On Thu, Jan 30, 2020 at 7:31 AM Wang, Wei W <wei.w.wang@xxxxxxxxx> wrote:
On Thursday, January 30, 2020 11:03 PM, David Hildenbrand wrote:
> On 29.01.20 20:11, Tyler Sanderson wrote:
> >
> >
> > On Wed, Jan 29, 2020 at 2:31 AM David Hildenbrand <david@xxxxxxxxxx
> > <mailto:david@xxxxxxxxxx>> wrote:
> >
> > On 29.01.20 01:22, Tyler Sanderson via Virtualization wrote:
> > > A primary advantage of virtio balloon over other memory reclaim
> > > mechanisms is that it can pressure the guest's page cache into
> > shrinking.
> > >
> > > However, since the balloon driver changed to using the shrinker API
> > >
> >
> <https://github.com/torvalds/linux/commit/71994620bb25a8b109388fefa9
> e99a28e355255a#diff-fd202acf694d9eba19c8c64da3e480c9> this
> > > use case has become a bit more tricky. I'm wondering what the
> intended
> > > device implementation is.
> > >
> > > When inflating the balloon against page cache (i.e. no free memory
> > > remains) vmscan.c will both shrink page cache, but also invoke the
> > > shrinkers -- including the balloon's shrinker. So the balloon driver
> > > allocates memory which requires reclaim, vmscan gets this memory
> by
> > > shrinking the balloon, and then the driver adds the memory back to
> the
> > > balloon. Basically a busy no-op.
Per my understanding, the balloon allocation won’t invoke shrinker as __GFP_DIRECT_RECLAIM isn't set, no?

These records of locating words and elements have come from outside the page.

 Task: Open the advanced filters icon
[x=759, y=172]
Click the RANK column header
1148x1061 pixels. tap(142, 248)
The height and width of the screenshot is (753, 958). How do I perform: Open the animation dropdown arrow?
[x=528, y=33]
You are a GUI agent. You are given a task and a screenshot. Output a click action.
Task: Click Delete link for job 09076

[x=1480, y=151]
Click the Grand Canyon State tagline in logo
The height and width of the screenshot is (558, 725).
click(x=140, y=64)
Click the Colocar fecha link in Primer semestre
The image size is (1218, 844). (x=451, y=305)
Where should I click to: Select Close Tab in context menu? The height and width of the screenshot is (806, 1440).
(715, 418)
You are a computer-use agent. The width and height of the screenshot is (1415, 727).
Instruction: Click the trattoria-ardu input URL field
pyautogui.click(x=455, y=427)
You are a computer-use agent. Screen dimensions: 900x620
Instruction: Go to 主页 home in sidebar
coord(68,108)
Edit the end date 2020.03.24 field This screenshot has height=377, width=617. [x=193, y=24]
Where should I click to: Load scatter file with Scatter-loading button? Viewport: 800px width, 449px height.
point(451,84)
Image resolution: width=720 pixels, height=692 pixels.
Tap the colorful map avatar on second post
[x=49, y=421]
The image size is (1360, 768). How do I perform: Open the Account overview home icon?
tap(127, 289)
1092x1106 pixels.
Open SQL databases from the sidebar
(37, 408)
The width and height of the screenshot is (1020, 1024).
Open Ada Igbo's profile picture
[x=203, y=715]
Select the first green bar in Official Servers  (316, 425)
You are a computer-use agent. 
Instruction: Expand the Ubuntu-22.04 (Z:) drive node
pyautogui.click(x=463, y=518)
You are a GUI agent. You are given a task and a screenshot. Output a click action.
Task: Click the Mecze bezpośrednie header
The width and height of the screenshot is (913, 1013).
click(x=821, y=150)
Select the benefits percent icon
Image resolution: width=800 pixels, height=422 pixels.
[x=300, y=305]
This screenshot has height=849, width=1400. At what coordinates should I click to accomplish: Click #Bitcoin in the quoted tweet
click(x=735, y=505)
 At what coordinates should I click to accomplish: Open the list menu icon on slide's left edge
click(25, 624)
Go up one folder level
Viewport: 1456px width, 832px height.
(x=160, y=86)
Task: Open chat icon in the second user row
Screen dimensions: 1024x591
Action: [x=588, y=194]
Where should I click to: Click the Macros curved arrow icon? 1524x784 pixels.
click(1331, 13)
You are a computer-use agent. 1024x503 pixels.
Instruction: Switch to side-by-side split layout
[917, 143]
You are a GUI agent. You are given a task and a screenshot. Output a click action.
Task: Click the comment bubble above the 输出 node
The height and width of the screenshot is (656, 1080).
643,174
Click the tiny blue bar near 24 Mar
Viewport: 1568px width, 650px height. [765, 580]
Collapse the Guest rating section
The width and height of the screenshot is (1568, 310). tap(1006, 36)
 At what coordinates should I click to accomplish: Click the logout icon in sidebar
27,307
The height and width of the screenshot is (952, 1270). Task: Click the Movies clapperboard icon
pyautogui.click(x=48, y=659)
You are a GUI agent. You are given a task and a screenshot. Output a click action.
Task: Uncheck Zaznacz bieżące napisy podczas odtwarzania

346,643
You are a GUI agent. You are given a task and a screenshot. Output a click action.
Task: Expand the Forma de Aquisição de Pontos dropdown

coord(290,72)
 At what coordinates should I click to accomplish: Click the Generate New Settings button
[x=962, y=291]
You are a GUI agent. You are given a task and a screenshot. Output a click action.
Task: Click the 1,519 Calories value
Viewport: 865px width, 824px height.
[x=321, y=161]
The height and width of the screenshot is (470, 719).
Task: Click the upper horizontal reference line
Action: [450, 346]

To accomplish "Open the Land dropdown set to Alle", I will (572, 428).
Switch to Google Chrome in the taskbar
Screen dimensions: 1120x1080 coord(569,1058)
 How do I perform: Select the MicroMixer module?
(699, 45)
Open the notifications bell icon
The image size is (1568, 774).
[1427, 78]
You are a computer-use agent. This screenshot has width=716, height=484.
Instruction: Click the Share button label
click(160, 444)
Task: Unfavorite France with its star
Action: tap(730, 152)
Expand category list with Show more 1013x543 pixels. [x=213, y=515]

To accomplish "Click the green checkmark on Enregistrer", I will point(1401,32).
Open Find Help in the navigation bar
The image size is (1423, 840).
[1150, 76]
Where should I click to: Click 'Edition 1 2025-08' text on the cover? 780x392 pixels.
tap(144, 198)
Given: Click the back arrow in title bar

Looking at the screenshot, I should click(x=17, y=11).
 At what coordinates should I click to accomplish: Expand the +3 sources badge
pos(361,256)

I could be wrong about the mechanism, but the device sees lots of activity on the deflate queue. The balloon is being shrunk. And this only starts once all free memory is depleted and we're inflating into page cache.
> > >
> > > If file IO is ongoing during this balloon inflation then the page
> > cache
> > > could be growing which further puts "back pressure" on the balloon
> > > trying to inflate. In testing I've seen periods of > 45 seconds where
> > > balloon inflation makes no net forward progress.
I think this is intentional (but could be improved). As inflation does not stop when the allocation fails (it simply sleeps for a while and resumes.. repeat till there are memory to inflate)
That's why you see no inflation progress for long time under memory pressure.
As noted above the deflate queue is active, so it's not just memory allocation failures.
Best,
Wei